» **BRIEF**
With the line containing "Click info icon next" as the start and the line containing "Click the 8:15 PM game time link" as the end, transcribe that span of the entries below exactly, including both.

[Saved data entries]
::::::::::

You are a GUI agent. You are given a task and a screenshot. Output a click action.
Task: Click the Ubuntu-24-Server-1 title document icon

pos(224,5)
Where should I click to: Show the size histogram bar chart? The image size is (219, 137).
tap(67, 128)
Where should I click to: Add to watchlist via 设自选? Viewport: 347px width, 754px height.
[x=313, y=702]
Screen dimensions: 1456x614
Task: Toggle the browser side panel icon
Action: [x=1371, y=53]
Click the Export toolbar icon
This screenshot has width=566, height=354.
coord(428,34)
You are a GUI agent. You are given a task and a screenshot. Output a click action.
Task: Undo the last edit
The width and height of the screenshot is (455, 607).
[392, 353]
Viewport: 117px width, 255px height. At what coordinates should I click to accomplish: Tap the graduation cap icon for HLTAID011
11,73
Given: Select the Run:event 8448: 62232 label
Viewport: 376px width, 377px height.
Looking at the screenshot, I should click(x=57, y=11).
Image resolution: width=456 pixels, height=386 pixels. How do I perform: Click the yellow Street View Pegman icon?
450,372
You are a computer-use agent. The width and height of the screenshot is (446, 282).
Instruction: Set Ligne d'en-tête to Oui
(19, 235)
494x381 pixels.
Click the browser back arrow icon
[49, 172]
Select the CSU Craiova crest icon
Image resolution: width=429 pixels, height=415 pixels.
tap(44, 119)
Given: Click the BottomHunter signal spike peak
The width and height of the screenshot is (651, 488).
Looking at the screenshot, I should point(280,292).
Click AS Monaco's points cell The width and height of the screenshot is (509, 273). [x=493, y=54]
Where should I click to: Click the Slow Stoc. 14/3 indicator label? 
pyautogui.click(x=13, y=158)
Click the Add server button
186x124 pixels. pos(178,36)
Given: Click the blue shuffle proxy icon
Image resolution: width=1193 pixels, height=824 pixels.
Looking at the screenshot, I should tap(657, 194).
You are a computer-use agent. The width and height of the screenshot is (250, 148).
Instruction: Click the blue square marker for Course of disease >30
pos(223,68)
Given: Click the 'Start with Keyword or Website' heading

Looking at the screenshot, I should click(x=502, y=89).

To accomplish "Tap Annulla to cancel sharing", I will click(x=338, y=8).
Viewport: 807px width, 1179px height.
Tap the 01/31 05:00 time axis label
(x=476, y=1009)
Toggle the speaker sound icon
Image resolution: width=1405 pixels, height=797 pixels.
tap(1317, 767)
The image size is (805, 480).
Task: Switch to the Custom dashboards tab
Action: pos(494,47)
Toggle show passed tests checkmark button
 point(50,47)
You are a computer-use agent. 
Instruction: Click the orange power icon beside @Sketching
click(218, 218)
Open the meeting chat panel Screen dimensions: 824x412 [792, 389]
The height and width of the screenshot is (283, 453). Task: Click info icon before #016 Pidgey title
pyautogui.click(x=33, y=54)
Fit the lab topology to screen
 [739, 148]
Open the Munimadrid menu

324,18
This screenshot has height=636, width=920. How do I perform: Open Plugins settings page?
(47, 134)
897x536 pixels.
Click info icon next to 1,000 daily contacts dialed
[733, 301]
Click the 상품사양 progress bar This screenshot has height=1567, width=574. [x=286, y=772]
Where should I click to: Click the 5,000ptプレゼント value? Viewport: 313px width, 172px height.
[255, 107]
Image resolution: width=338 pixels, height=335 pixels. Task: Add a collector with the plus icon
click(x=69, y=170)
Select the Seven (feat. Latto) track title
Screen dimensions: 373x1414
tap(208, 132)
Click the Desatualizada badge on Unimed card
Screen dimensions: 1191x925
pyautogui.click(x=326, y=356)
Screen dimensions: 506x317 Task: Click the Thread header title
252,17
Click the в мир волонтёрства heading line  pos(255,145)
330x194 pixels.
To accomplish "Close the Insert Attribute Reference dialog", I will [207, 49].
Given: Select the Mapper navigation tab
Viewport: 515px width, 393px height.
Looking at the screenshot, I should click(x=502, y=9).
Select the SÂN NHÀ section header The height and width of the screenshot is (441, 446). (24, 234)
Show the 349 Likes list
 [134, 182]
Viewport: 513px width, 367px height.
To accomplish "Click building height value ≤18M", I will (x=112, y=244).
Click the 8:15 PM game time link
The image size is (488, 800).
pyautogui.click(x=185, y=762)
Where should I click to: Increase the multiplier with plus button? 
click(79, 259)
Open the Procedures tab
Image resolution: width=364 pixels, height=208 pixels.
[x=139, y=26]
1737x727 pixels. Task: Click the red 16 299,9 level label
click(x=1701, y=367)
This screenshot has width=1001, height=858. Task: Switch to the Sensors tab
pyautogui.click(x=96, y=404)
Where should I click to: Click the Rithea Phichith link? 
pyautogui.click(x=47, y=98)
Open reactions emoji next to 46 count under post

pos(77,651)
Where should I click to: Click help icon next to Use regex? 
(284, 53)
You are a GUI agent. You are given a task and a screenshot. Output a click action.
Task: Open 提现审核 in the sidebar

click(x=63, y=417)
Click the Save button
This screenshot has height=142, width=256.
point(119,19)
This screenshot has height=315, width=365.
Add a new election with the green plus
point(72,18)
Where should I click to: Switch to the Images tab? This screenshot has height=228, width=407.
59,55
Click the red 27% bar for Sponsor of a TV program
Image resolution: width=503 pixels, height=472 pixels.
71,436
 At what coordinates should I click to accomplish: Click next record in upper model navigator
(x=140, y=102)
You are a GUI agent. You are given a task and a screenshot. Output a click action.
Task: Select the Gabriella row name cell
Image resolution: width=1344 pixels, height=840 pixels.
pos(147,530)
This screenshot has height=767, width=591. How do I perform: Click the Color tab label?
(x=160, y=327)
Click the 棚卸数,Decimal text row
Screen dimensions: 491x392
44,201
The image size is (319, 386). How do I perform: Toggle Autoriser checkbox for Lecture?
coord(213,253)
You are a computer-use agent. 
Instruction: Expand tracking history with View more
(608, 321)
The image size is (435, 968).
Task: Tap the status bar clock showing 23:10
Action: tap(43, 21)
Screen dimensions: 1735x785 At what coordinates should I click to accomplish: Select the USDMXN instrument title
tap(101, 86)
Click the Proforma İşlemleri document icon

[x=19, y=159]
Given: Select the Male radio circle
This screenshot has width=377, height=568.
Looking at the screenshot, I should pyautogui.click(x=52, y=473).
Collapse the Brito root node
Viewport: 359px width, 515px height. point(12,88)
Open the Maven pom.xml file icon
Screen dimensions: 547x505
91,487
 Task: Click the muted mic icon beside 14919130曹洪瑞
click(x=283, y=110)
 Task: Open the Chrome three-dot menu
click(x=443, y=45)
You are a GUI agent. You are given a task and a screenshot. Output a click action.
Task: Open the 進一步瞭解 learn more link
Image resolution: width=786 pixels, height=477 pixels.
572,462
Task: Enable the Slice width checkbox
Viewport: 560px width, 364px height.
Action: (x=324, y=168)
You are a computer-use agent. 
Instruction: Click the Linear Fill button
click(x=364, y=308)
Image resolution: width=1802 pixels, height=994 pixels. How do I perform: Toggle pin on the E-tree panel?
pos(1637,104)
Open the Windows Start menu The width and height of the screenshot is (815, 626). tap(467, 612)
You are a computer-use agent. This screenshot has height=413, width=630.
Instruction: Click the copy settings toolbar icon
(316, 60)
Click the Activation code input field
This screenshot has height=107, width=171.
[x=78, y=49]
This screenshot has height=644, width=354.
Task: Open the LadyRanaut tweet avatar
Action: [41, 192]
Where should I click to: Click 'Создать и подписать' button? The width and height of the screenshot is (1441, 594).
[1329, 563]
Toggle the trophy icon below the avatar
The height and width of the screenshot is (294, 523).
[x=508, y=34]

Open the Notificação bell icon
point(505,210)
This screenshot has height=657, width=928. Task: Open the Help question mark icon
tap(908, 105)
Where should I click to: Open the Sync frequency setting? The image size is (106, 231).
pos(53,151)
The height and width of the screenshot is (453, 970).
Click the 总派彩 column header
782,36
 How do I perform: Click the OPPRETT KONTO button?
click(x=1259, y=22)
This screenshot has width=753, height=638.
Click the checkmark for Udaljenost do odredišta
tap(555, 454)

::::::::::

» **ANSWER TO THIS EXERCISE**
Click info icon next to 1,000 daily contacts dialed
[733, 301]
Click the 상품사양 progress bar This screenshot has height=1567, width=574. [x=286, y=772]
Where should I click to: Click the 5,000ptプレゼント value? Viewport: 313px width, 172px height.
[255, 107]
Image resolution: width=338 pixels, height=335 pixels. Task: Add a collector with the plus icon
click(x=69, y=170)
Select the Seven (feat. Latto) track title
Screen dimensions: 373x1414
tap(208, 132)
Click the Desatualizada badge on Unimed card
Screen dimensions: 1191x925
pyautogui.click(x=326, y=356)
Screen dimensions: 506x317 Task: Click the Thread header title
252,17
Click the в мир волонтёрства heading line  pos(255,145)
330x194 pixels.
To accomplish "Close the Insert Attribute Reference dialog", I will [207, 49].
Given: Select the Mapper navigation tab
Viewport: 515px width, 393px height.
Looking at the screenshot, I should click(x=502, y=9).
Select the SÂN NHÀ section header The height and width of the screenshot is (441, 446). (24, 234)
Show the 349 Likes list
 [134, 182]
Viewport: 513px width, 367px height.
To accomplish "Click building height value ≤18M", I will (x=112, y=244).
Click the 8:15 PM game time link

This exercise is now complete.